Nous dînons avec les deux compositeurs des opéras-contes Hansel et Gretel et La Bête et la Belle (je remarque seulement ce principe de couple renouvelé dans les titres…). Je leur demande de composer des jingles pour le podcast qui s’annonce : les Moulins à Café. (L’appel à lumières lancé sur le Tiers-Livre a porté ses fruits et j’attaque l’étude de Ausha, conseillé par Philippe Diaz et Bruno Lecat.) Personne ne marque un grand intérêt pour mes bidules, mais j’ai tant de petites marottes dans mon coffre que je ne peux plus en prendre ombrage et voilà longtemps que ce podcast a traversé nos discussions comme une biche effarée… Pourtant je sais qu’à l’heure dite les courtes musiques arriveront, pimpantes et gaies, et vastes également en dépit de leur brièveté. Chez Romain Dumas comme chez Damien Lehman, l’enfant est très puissant et sa voix bien audible dans leurs compositions.
DIMANCHE
J’écoute au matin la nouvelle proposition de l’Atelier, sans me faire beaucoup d’illusions sur ma capacité à y participer dans les jours qui viennent. Le Madeleine project fait au moins un petit salut de loin à mes accumulations patientes. C’est la troisième proposition qui m’amène à la chambre « Une » de l’Hôtel de Sapins, sur laquelle j’ai déjà écrit. Ses placards encastrés et recouverts de toile de Jouy de manière à s’effacer au regard n’avait été la dénonciation de leurs serrures d’or… Dans Folles Journées ! la chambre de la Comtesse n’était qu’un immense lai de toile de Jouy tendue face au public, avec un fauteuil assorti derrière lequel Suzanne se dissimulait quand elle surprenait la dispute des époux. Un moment plus tard, le Comte déplaçait brutalement le fauteuil, la laissant à découvert, jusqu’à ce qu’elle trouve un ultime refuge derrière sa jupe relevée, dont les dessous étaient faits de la même étoffe que le mur. Me remémorer cette scène aujourd’hui, c’est accepter le passage par Deux Scènes de Bonnefoy. Là encore, conduites souterraines qui tissent en dehors de l’espace et du temps un dessin insistant.

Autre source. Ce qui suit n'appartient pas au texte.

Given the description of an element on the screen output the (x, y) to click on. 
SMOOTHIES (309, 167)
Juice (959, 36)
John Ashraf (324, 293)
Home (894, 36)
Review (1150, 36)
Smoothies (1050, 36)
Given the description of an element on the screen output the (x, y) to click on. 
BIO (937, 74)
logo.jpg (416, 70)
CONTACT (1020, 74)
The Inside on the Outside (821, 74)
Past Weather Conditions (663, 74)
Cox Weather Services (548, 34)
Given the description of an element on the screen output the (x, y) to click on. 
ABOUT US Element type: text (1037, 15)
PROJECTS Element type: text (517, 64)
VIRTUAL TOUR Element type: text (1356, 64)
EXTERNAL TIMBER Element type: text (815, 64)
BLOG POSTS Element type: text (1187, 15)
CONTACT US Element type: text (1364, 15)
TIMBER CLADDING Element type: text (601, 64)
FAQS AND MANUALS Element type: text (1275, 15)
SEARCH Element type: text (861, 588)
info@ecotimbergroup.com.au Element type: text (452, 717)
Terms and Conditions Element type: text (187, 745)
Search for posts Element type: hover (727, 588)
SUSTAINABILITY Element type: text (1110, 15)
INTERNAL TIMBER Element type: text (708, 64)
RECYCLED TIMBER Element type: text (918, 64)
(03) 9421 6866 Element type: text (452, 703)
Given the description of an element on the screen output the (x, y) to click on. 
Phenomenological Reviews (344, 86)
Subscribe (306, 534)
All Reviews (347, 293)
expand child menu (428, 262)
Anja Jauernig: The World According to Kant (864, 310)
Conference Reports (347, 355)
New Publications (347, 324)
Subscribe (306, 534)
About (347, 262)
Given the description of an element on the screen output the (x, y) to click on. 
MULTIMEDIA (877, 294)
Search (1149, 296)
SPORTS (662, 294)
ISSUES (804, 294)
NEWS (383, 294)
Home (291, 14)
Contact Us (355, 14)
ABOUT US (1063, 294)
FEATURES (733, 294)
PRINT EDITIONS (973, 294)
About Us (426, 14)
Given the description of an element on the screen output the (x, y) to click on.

1. Document d’une trentaine de pages issu de mon Atelier-Ville 2018, mis à disposition de mes deux acolytes de Jonzac.
2. Le deuxième texte est un projet primé en 2017 par le ministère chargé des droits des femmes au HackEgalitéFH. Il vise à donner davantage de visibilité aux autrices, actuellement sous-représentées dans les programmes, en proposant du contenu pédagogique à destination des enseignants de lettres du secondaire et du supérieur, par une plateforme web participative.